What to do: Convert the lines below into a JSON list of strings, with each line as its own string and blank lines omitted.

Entries shown:
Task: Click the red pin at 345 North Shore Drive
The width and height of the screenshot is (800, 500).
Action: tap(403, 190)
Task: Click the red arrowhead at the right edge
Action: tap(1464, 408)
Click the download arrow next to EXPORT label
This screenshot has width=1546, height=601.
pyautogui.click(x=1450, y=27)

Exercise result:
[
  "Task: Click the red pin at 345 North Shore Drive",
  "The width and height of the screenshot is (800, 500).",
  "Action: tap(403, 190)",
  "Task: Click the red arrowhead at the right edge",
  "Action: tap(1464, 408)",
  "Click the download arrow next to EXPORT label",
  "This screenshot has width=1546, height=601.",
  "pyautogui.click(x=1450, y=27)"
]